Sleep Better at Night With These Proven Tips
We’ve all been there, tossing and turning in our bed trying to desperately fall asleep to no avail. This can start to become a problem when one night turns into two nights, and two nights turn into three nights. We can start feeling the effects of sleep deprivation and we’re desperately trying to get back into a healthy schedule.
If you’re finding yourself in this cycle you might be looking for some tips that can help you sleep better at night.
Avoid Coffee
This is a no-brainer for most people, if you’re trying to get to sleep at night you don’t want to be drinking any coffee. However, even drinking coffee in the evening can lead to impacted sleep quality overall. That means that you’re more likely to wake up frequently during the night, sleep for a reduced period of time, and your REM time may be reduced. REM is generally considered the period of time that’s most beneficial while we’re sleeping, and anything that reduces how much we get should be avoided. If you’re sleeping at night, but not feeling well-rested, you may need to look at your overall caffeine intake and see if it should be augmented.

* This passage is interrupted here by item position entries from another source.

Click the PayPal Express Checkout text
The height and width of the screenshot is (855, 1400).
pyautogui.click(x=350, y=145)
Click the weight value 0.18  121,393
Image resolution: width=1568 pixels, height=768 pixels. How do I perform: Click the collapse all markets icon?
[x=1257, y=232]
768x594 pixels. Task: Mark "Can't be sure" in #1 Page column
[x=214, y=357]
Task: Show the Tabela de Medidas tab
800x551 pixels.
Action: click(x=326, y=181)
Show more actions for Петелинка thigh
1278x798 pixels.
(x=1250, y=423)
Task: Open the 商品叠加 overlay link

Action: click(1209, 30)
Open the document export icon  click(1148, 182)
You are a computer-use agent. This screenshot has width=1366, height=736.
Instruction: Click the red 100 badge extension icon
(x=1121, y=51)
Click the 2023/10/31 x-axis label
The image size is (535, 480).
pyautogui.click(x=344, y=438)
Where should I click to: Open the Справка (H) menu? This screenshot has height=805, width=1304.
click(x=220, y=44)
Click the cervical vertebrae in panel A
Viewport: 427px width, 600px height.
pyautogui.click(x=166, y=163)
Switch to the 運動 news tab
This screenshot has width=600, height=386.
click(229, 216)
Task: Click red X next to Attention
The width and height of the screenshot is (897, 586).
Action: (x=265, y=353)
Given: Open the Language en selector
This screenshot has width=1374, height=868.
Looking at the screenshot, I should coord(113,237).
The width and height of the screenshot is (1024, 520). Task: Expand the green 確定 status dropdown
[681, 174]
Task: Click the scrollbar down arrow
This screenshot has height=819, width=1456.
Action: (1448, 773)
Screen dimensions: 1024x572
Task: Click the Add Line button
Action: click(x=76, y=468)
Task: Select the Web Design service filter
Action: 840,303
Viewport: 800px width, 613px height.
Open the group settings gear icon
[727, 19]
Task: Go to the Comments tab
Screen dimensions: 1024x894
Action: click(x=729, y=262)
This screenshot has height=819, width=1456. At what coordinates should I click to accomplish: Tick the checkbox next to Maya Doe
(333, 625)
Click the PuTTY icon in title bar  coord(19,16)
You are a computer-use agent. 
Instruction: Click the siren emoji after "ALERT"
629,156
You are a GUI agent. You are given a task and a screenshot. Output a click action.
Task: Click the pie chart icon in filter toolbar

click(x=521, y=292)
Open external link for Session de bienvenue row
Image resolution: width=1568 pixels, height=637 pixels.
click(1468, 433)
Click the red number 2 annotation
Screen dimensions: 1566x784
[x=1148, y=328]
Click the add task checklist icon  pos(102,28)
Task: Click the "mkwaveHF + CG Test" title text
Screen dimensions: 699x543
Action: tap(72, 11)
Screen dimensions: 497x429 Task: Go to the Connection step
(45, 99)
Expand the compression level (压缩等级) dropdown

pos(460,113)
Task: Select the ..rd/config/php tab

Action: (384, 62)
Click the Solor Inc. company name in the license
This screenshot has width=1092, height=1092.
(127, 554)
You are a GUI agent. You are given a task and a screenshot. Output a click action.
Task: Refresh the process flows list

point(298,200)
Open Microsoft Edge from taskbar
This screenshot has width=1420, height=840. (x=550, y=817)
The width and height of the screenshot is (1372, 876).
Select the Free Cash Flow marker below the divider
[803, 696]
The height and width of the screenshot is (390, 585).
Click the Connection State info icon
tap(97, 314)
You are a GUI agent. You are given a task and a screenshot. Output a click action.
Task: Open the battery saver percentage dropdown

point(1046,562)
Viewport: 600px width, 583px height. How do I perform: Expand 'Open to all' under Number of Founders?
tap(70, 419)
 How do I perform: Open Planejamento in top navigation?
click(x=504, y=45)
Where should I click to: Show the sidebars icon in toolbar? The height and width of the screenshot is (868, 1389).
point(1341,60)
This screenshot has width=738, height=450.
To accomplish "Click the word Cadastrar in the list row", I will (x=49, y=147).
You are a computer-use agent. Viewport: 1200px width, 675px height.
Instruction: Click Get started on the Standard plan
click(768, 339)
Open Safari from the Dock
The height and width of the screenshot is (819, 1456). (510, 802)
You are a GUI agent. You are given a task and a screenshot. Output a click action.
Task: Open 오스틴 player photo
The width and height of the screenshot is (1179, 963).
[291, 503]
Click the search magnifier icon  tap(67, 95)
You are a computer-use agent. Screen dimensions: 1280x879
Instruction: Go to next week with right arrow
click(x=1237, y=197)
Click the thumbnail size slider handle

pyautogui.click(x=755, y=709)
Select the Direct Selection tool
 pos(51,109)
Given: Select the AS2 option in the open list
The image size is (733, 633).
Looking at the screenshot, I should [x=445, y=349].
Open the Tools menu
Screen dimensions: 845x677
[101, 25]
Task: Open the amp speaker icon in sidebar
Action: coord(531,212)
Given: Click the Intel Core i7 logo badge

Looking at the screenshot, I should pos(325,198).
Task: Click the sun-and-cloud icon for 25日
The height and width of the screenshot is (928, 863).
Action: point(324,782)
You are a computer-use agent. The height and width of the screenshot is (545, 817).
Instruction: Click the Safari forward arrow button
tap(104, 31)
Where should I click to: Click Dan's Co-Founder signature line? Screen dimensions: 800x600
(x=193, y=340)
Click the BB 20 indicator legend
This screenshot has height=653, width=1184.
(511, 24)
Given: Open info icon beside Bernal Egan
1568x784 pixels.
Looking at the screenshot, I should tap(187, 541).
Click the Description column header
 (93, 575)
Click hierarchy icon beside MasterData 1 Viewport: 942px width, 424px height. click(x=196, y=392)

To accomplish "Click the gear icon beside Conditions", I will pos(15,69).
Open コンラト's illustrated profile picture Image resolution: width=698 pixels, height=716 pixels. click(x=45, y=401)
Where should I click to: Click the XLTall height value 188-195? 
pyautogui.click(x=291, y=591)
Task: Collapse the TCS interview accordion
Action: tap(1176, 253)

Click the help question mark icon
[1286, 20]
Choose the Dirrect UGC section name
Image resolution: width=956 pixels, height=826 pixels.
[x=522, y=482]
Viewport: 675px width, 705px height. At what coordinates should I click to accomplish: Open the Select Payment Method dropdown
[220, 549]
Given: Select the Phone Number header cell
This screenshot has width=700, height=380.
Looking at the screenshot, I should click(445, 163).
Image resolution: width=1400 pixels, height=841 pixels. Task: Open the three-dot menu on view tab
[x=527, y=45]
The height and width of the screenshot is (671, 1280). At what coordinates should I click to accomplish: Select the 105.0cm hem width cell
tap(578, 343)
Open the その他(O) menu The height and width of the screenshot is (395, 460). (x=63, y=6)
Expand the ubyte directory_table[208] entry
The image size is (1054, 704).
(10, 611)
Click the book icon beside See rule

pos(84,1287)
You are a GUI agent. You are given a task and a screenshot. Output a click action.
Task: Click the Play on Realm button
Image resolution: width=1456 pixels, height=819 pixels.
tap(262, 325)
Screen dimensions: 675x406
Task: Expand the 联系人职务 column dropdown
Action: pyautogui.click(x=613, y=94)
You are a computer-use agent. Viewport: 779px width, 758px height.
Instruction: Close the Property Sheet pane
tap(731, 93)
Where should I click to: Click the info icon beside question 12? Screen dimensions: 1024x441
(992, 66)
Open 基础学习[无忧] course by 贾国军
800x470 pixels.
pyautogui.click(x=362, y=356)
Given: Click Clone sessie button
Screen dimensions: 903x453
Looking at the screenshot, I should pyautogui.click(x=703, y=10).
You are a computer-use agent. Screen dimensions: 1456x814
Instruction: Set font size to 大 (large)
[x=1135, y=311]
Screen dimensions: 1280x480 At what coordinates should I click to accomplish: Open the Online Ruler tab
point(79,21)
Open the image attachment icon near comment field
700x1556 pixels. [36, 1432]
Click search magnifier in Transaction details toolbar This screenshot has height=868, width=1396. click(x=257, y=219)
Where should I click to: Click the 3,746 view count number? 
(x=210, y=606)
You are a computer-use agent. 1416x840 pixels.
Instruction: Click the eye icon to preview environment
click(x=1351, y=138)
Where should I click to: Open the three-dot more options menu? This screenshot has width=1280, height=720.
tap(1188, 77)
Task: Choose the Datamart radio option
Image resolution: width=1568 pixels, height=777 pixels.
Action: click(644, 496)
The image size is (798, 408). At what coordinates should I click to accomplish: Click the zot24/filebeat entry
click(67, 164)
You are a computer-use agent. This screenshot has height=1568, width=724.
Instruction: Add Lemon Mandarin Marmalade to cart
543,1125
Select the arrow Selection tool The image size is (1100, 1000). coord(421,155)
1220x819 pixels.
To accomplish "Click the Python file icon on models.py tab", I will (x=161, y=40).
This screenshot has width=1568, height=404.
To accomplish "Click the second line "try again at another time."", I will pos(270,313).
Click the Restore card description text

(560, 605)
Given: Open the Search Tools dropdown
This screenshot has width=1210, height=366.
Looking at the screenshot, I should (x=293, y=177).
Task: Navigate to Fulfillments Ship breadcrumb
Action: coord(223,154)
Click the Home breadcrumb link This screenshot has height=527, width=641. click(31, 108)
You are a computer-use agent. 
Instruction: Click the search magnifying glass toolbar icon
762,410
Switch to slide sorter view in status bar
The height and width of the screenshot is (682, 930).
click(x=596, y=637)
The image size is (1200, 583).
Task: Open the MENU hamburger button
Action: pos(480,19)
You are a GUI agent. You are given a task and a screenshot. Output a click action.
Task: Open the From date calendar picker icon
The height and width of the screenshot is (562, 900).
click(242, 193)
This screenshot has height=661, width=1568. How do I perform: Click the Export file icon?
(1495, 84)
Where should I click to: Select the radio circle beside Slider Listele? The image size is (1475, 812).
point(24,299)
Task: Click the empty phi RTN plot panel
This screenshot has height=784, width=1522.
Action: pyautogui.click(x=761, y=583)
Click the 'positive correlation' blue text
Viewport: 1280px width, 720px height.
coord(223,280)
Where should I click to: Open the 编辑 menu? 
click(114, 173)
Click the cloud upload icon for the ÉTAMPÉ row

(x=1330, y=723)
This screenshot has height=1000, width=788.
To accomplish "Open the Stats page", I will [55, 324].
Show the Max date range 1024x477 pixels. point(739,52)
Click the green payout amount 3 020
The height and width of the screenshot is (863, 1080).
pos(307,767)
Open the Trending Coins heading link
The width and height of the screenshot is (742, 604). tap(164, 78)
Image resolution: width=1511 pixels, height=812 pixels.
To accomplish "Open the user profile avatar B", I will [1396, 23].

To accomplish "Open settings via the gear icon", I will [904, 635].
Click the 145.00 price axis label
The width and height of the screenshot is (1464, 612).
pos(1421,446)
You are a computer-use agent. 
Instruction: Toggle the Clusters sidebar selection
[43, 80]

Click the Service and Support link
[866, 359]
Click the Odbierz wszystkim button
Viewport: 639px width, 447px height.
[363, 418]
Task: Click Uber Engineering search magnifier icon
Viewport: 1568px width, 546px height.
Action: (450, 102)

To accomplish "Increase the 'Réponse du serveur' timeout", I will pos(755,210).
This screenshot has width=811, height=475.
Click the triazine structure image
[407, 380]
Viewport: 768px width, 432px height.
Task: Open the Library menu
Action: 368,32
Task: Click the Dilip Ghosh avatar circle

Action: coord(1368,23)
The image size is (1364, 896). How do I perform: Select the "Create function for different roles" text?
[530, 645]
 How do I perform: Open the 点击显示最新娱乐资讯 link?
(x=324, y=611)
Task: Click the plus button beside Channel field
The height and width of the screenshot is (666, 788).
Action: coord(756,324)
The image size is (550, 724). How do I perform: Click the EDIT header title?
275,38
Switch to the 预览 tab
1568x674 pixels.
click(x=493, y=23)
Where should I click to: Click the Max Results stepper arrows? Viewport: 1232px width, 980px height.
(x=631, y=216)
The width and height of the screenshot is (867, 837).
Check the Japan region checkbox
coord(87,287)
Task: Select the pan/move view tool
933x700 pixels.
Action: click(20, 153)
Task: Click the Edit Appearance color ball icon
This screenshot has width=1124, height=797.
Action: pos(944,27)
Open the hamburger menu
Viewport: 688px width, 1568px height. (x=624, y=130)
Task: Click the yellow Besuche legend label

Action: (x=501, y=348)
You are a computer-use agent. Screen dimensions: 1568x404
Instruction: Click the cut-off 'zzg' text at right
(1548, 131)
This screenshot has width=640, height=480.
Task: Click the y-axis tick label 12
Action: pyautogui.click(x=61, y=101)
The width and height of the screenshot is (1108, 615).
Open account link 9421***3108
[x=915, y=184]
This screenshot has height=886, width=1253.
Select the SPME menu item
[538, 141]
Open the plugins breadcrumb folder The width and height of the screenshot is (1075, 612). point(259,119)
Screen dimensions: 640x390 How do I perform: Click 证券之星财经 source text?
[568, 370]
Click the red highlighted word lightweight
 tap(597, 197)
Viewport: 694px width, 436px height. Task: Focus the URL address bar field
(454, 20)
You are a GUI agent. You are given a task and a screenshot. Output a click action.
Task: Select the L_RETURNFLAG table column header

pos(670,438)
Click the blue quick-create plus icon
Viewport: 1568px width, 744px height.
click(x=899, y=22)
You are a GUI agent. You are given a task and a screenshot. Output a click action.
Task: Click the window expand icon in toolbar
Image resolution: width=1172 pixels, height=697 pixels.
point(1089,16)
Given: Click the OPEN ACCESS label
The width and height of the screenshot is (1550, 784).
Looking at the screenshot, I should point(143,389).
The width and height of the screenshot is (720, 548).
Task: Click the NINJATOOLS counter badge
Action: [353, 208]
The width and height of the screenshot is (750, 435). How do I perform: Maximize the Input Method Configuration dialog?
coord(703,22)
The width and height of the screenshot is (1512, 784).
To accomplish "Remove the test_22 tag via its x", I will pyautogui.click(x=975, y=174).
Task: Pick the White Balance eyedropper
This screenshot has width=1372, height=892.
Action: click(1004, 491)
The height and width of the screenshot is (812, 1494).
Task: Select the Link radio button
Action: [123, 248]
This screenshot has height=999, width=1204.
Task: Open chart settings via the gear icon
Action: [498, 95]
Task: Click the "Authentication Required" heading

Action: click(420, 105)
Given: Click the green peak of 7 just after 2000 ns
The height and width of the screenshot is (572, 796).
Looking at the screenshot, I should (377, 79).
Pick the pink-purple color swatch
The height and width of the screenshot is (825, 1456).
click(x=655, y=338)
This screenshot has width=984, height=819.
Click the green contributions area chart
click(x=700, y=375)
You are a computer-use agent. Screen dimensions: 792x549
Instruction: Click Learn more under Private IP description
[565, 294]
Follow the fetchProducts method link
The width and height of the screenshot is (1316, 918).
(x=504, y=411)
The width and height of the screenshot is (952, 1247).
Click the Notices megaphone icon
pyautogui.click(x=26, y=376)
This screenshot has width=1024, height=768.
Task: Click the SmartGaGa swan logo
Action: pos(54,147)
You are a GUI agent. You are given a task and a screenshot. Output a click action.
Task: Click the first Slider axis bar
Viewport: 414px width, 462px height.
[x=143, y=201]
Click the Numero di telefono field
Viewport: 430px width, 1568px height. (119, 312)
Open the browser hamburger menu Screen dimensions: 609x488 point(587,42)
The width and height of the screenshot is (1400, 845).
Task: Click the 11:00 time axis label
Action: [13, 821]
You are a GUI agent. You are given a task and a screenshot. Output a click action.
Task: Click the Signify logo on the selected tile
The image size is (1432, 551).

Avoid Anything with a Screen
When iPhones and other technology started coming out with a “night-time” mode option, many people felt that they were safe using their phones at night. According to https://sleepauthorities.com/, research has shown that the warmer colours that these modes offer might actually be contributing to reduced sleep quality. Our bodies naturally associate yellow and warm light to daytime, and blue light can also impact our sleep quality. Your best bet is to reduce how much you’re using your phone and T.V. immediately before bed. Avoid any screen time for 30-60 minutes prior to putting your head to the pillow and you might be surprised at how well you rest. If you’re having a hard time committing to this tip, try turning the notifications off your phone and reading a book so you aren’t tempted to use any device.

Don’t Nap Too Late
This can be a tough one for some people, if you aren’t sleeping well at night, of course, you’re going to want to nap. This is fine for the most part, but it’s dependent on two factors; how long you nap for, and what time of day you nap. The optimal period of sleep that one should get during a nap is around 15-20 minutes, anything more than that and you risk reducing the quality of your sleep that night. If you tend to take your nap in the late afternoon or evening, consider taking your nap prior to these times. Napping later means you’re telling your body it’s time to stay awake and it has a negative impact on your circadian rhythm. Set an alarm when you take your naps, and make sure it’s earlier in the day.
Be Consistent
Our body works on a rough cycle, but we’re used to feeling tired around a certain time and waking up at another time. Your body depends on these cycles in order to remain healthy. Melatonin is a naturally occurring hormone within your body that tells you when it’s time to sleep by making you feel tired. However, this feeling doesn’t last forever, and if you stay up too late that you’ll start to feel awake again. This may lead to you staying up way past your scheduled time and lead to your sleep schedule being totally thrown off. It’s important to listen to your body and sleep at night when you feel tired to keep this schedule established.
Avoid Excessive Beverage Intake
If you find yourself waking up a lot at night, the last thing you want to do is to contribute to this issue by drinking too many liquids. Caffeine can act as a diuretic and that means your body will process urine far more quickly. If you’re the type of person who wakes up at night and can’t fall back asleep easily, start reducing your fluid intake. By cutting fluids 1-2 hours prior to bedtime you’re less likely to wake up frequently needing to go to the bathroom. If you’re on any medications that contribute to this issue, it’s even more important that you do this.
If you’ve been struggling with sleep quality for quite a long period, it might be time for you to see a doctor. If you’re just experiencing a small episode of sleep difficulty, you probably just need to adhere to a few tips on this list. The most important thing to remember with these tips is that you need to stay consistent. Having coffee too late, or napping in the evening might throw off your sleep pattern, and it can take days to recover. If that does happen, just start following these tips again and you’ll re-establish your sleep hygiene.